Shareholders of the world’s top five oil and gas companies saw record profits of €192 billion ($209 billion) and distributed $102 billion (€93 billion) in the form of dividends and share-buy-backs in 2022.
Unions and the Democratic Party – a Transformation
Since the New Deal, with some exceptions, unions in the U.S. have been lockstep in their support of the Democratic Party candidates. Campaign donations and a massive number of volunteers from unions have sustained this side in elections, expressing the position that the Republicans purely represent Big Business, while the Democratic Party remains on the side of the workers and oppressed.
UAW President Fain’s challenge to Biden is based on at least partially a recognition of the falsehood of that belief and the futility of that position by unions.
Just as it is necessary and proper for the UAW to place the threat of a strike on the bargaining table in its negotiations with the company owners, so it is proper for the union to hold off its support for Biden and other Democratic candidates until its demands for government support for the workers in the electric vehicle transition are met.
This is an implied recognition that both political parties represent different sections of the same ruling billionaire class. It shows a new emerging view by some union leaders that using their support as a bargaining tool with Biden and the Democrats is in fact the same as negotiating with company representatives in contract talks.
One thing that is not mentioned in the current “debt ceiling” debate by the corporate media is that both sides, Democrats and Republicans, agree that the U.S. must slash spending on the hard-won benefit programs for the workers and oppressed, that our class, facing sky-high inflation, bank runs, climate catastrophes, white supremacist mass shootings and more, must now endure an odious austerity program to shore up the vast wealth of the bankers and big business owners.

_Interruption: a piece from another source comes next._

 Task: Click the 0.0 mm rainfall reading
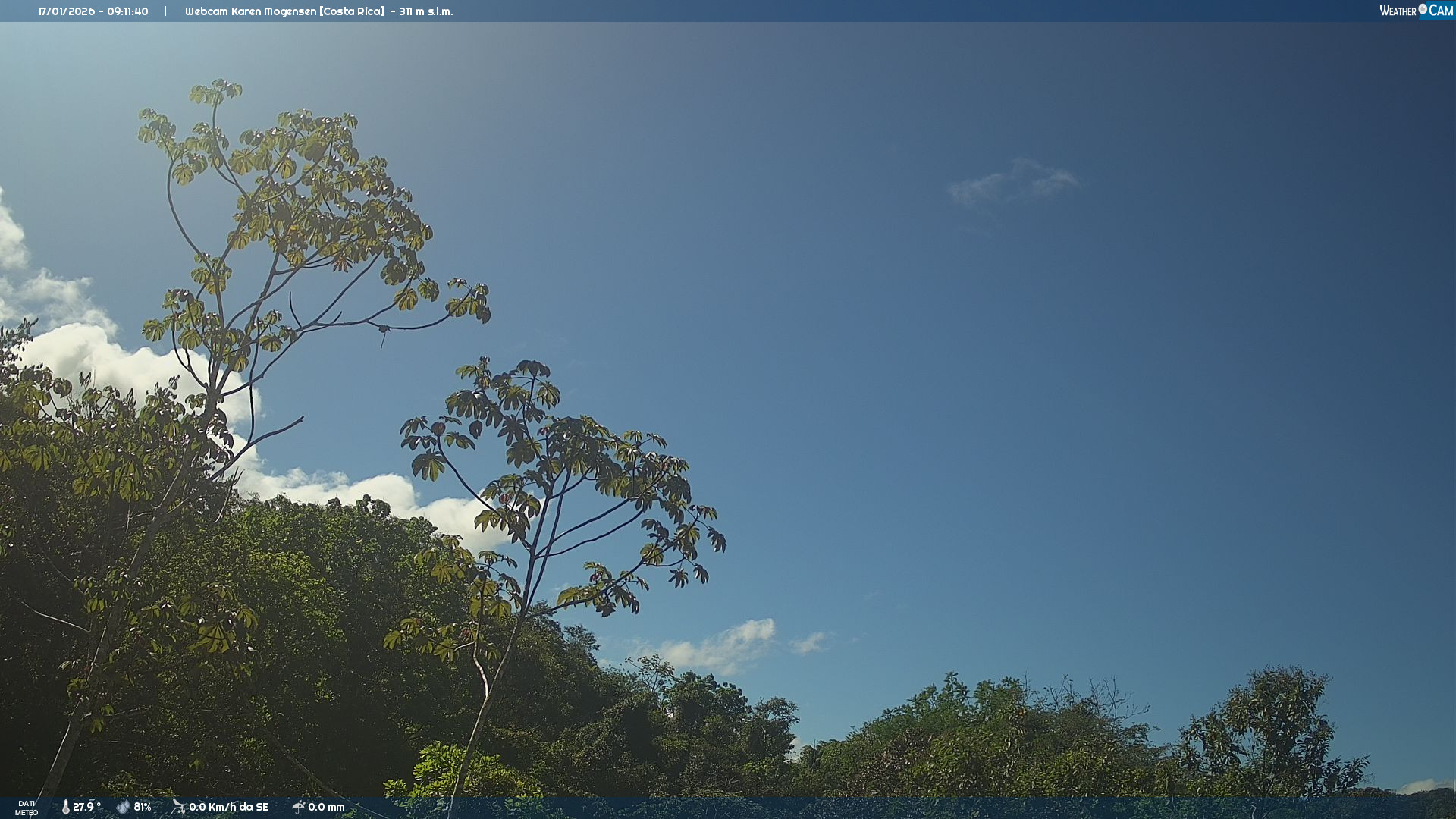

The only differences are over the timing and the scale of those cuts. And both parties agree that the military budget is “sacred” and not to be reduced and should in fact be increased.

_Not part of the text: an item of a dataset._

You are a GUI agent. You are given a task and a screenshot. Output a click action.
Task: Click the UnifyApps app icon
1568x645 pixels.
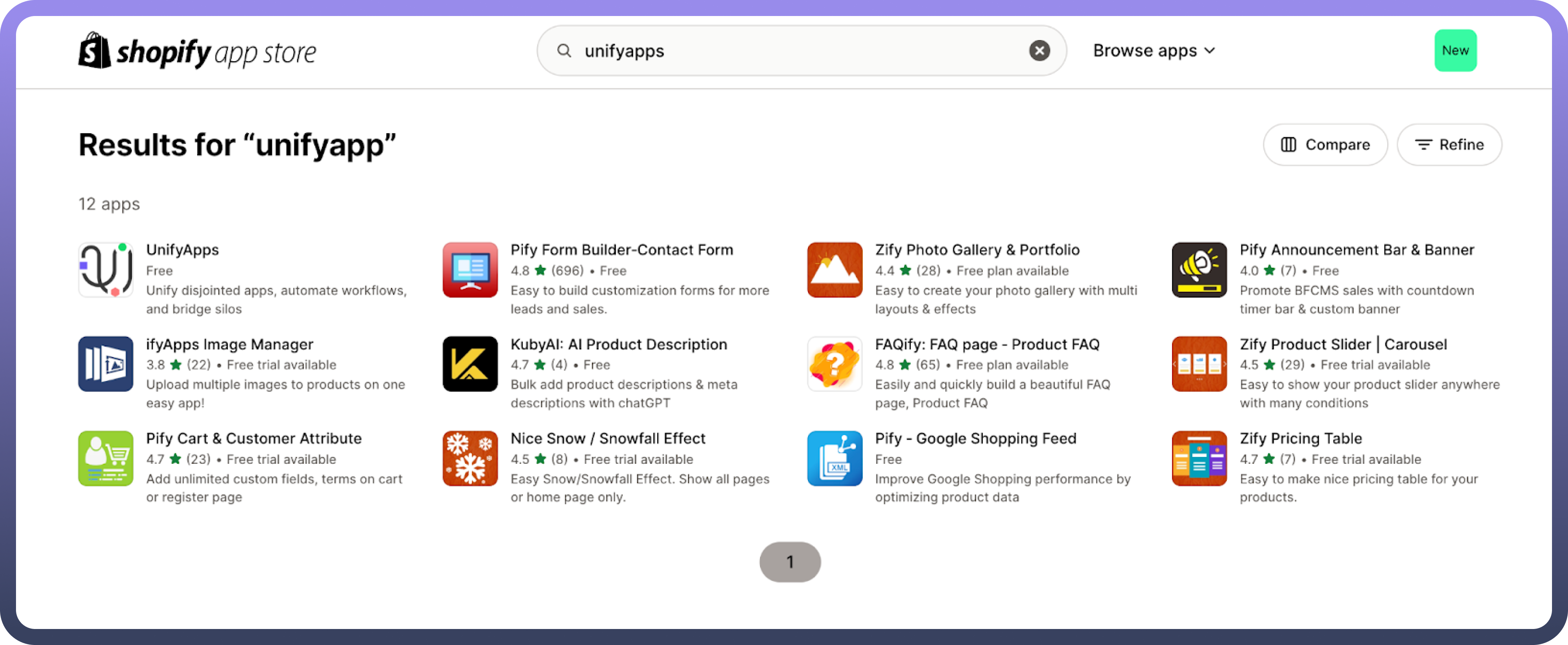(105, 270)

This agreement has a tremendous impact on the cuts that are on the table, as the following chart segment showing the current Republican proposal shows:
As strong as the 400,000 member UAW is and as important that its new leadership seems ready to take a more militant stance, it cannot by itself turn the tide on this ruling class onslaught. That will require a revolutionary socialist mass movement of all the workers and oppressed to throw both bourgeois political parties and their billionaire patrons into the wastebasket of history. That is what we must strive to build.
The writer is a former UAW shop steward, bargaining committeeman and strike vice-chairman.